I was using the same group policies that were currently applied on their existing farm thinking it should transition pretty smoothly, but that turned out not to be the case. I was eventually able to narrow it down to a single policy, but I also made the mistake of using Group Policy Management from their current 2008R2 management server, which I discovered later on complicated the troubleshooting since the setting causing the issue isn't visible from the 2008R2 console.

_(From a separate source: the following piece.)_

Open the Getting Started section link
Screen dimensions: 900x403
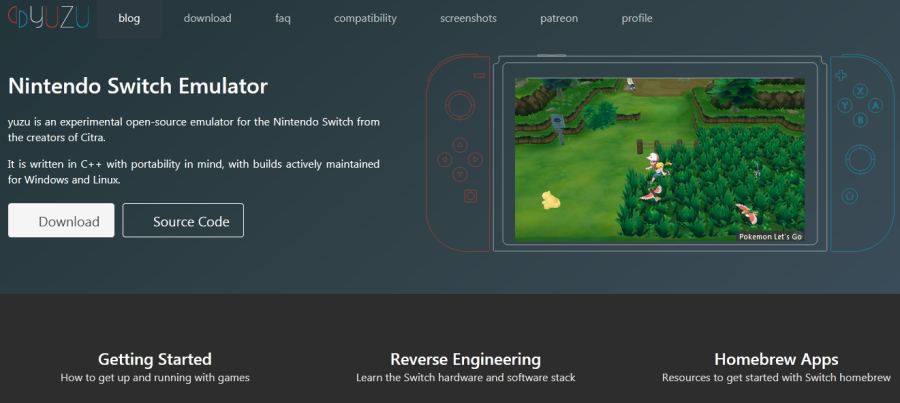click(155, 359)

It ultimately turned out to be due to Applocker's Packaged App Rules. Since this had never been configured previously, there was no default rule to allow signed packaged apps that had been introduced in Server 2012 and later, and is what was ultimately breaking the Start button/Search feature.


 

My home Surface Mini running Windows 10 would default to Pacific time zone instead of Central. I would change the time zone, but when the system was rebooted it would default back to Pacific. One place where you change the time zone we would get an "Unable to continue" error. After trying a few things, I attempted using the command prompt to change the time zone & it worked. Here are the time zone commands you can use:

  • "tzutil /g" will show you the current time zone.
  • "tzutil /l" will give you a list of possible time zones.
  • "tzutil /s "name of time zone"" will allow you to set a time zone, (i.e. tzutil /s "Central Standard Time"}

 

I had a customer who had several users who could not do any searching in Outlook. The error was, "Something went wrong and your search couldn't be completed." along with a mention of the appearance of there being no network connection.

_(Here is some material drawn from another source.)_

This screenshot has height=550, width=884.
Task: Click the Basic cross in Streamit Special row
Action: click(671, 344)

Another engineer had been talking with one of the customer's IT people about a different issue and apparently they may have accidently turned off EWS (Exchange Web Services) globally while investigating/troubleshooting another problem. I compared the broken mailbox to a known working mailbox and the working mailbox had EWS enabled, so I re-enabled it using some Powershell commands and the user was now able to search. 

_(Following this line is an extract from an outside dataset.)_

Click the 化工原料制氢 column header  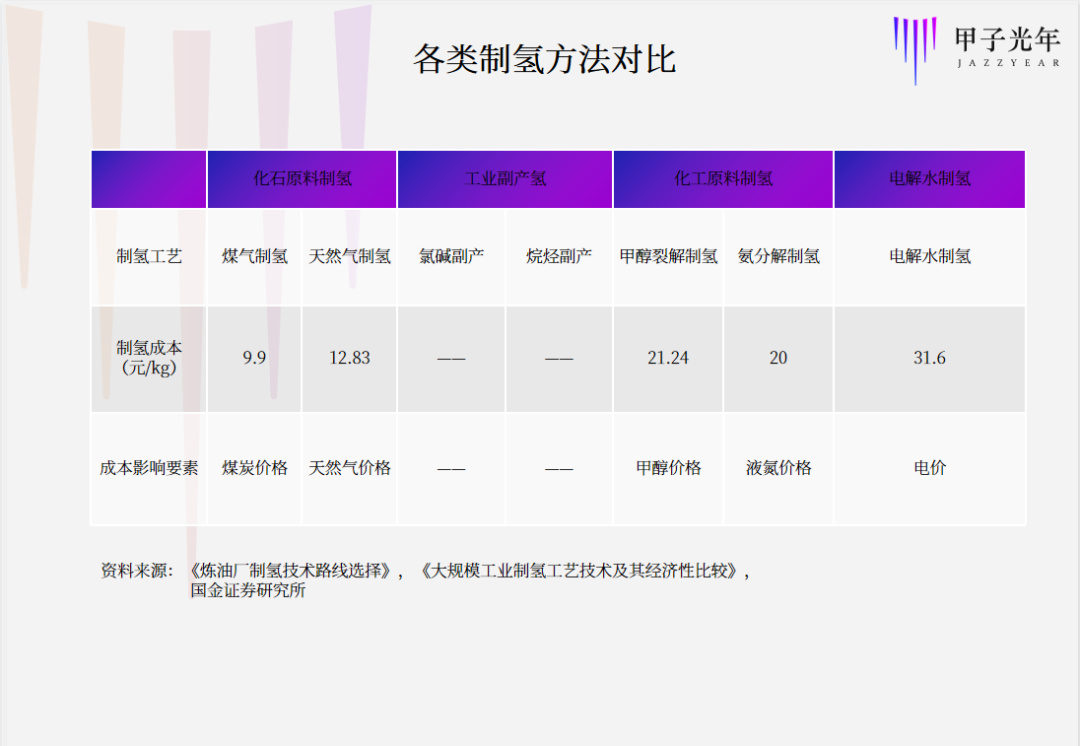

To check if EWS is enabled/disabled - get-casmailbox someMailbox@domain.com | fl *ews*

To turn on EWS on for Outlook - Set-CASMailbox someMailbox@domain.com -EWSEnabled $true -EWSAllowOutlook $true

https://docs.microsoft.com/en-us/powershell/module/exchange/client-access/set-casmailbox?view=exchange-ps

Exchange Web Services is typically on by default for Outlook as it is used for a variety of functions including searching, calendar shares, permissions and availability, shared mailbox permissions, and out of office settings.


 

After changing my domain password, the Microsoft Teams app on my iPhone signed me out, and I was unable to sign back in. When I would enter my username & password, it would go to a white screen with a spinning circle for several minutes and eventually time out. After trying several things I finally wondered if some of my content/privacy restrictions might be causing the problem & sure enough that was the case.

When I disabled the web content filter it worked. To configure this setting on an iPhone with iOS 13.x, go to Settings > Screen Time > Content & Privacy Restrictions > Content Restrictions > Web Content and set it to "Unrestricted Access"


 

I wanted to be able to install some software on a personal Microsoft Surface, but when I went to switch Windows out of S mode, the "Get" button was grayed out.

This can happen if you are not an Administrator on the machine or if the machine is associated with a domain; however, neither of these were the case. The issue for this device was it had an associated school account. To fix the problem and allow you to get out of S mode, follow these steps:

  1. Open Windows settings.
  2. Select Accounts.
  3. Click on the Access work or School tab on the left-hand side.
  4. Click on the businesses account (school or work), then click on Disconnect or Remove. Removing these accounts will not actually remove your organization email from individual apps, but these kinds of accounts can have automatic restrictions associated with them which would limit things like switching out of S mode.
  5. Reopen the Microsoft Store and you should now be able to Get out of S mode.
  6. Re-add the associated accounts if needed.